(WHAT TO PRODUCE) Please copy out each line of the material below word for word, leaving nothing out.

Saved entries
****************

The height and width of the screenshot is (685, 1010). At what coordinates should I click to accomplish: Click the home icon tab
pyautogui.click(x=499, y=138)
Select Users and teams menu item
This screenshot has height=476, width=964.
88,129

****************

(RIGHT ANSWER)
The height and width of the screenshot is (685, 1010). At what coordinates should I click to accomplish: Click the home icon tab
pyautogui.click(x=499, y=138)
Select Users and teams menu item
This screenshot has height=476, width=964.
88,129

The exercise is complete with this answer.